BioWorld Today Correspondent
GPC Biotech AG is continuing to radically prune its organization. The latest round of job cuts, announced Monday, will trim the company back to just 63 employees: 14 in its Munich, Germany-based headquarters and 49 at its Princeton, N.J., clinical development site.
The cutbacks primarily affect the company's early stage research activities in Munich.
Two of the company's co-founders and senior executives are leaving - Chief Operating Officer Elmar Maier and Chief Scientific Officer Sebastian Meier-Ewert - although they will be available to the company in an advisory capacity.
GPC had 316 people on the payroll as recently as last August. That was before the first of several rounds of job cuts was initiated, following the failure of its prostate cancer drug satraplatin, first to gain fast-track approval in the U.S., based on progression-free-survival data, and then to demonstrate an overall survival benefit in a Phase III registration trial.
GPC entered 2008 with about €65 million (US$96.4 million) cash, enough, it said, to fund its activities for the next three years. It now plans to focus its resources on continued development of satraplatin, an orally available platinum compound, which is still in several combination trials, and on a series of cell cycle inhibitors that are still in preclinical development.
"We intend to start a clinical program within the next six months," GPC Biotech spokesman Martin Braendle told BioWorld Today.
The company is consulting with its partners - Boulder, Colo.-based Pharmion Corp. in Europe and Tokyo-based Yakult Honsha Co. Ltd. in Japan - and with opinion leaders on a future development path for satraplatin, but it will be some time before that becomes clear. A response to Pharmion's marketing application authorization, which it filed with the London-based European Medicine's Agency last June, is expected in the second half of this year.
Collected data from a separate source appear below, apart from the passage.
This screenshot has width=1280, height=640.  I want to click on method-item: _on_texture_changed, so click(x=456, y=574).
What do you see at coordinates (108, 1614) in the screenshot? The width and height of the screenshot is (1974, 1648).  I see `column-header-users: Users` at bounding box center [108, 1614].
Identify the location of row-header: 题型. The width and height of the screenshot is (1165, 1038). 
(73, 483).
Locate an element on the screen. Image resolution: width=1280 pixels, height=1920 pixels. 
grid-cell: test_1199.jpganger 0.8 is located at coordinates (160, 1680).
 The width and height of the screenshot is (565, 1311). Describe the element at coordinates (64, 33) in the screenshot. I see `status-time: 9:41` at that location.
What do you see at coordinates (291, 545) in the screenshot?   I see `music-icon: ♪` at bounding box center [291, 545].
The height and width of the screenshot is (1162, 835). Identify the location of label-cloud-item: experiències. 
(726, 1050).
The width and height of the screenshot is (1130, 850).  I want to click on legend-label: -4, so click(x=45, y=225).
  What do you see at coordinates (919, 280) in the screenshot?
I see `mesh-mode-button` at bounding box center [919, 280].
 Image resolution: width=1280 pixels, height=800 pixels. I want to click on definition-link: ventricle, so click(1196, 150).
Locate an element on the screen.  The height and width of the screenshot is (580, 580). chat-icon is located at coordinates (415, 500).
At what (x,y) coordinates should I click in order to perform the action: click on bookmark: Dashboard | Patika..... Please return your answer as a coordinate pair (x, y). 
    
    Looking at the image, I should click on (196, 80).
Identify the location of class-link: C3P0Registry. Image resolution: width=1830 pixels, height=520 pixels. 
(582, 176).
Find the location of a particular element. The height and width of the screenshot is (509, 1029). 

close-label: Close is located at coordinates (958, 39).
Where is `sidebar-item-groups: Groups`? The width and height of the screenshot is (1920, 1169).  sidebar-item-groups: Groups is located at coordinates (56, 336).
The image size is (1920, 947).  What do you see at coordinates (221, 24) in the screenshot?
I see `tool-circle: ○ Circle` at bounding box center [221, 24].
The company is "not currently" thinking of consolidating the company to a single location, Braendle said. "We still are a German 'AG' [an abbreviation for 'Aktiengesellschaft' or corporation], and the headquarters are still in Germany. If you run a trial in Europe, you need people over here," he added.
The company will move one of its cell cycle inhibitors, RGB-286638, into a Phase I clinical trial in solid tumors initially. A second Phase I study, in a hematologic cancer, will follow soon afterward in the U.S.
The company has, however, decided to halt development of a monoclonal antibody, 1D09C3, which had been in development for relapsed/refractory B-cell lymphomas. The molecule belongs to the IgG4 family, members of which exhibit a domain swapping property that can result in the formation of new antibodies with unknown effects. GPC said 1D09C3 displays that activity.
The company also is exploring other potential avenues of expansion. "We do not rule out in-licensing. Probably more of a focus is M&A," Braendle said. The ideal candidate would be an oncology firm, preferably with clinical stage assets.
The latest move looks as if the company is grooming itself for a merger with an American oncology firm, said one analyst who preferred to remain anonymous. "It now looks like Munich is basically dead, with 14 people there," he said. The fact that its current cash will last for three years "really implies that nothing big will happen in the meantime."
Novacea, Inc., of South San Francisco, is one potential candidate, he said, as it has about $100 million in cash and pipeline problems of its own.
"Two fallen angels will put their cash together and try something new," he said.
The stock (Frankfurt:GPC; NASDAQ:GPCB) closed at €2.64 on the Xetra electronic exchange in Frankfurt Monday, up 5.6 percent on Friday's close.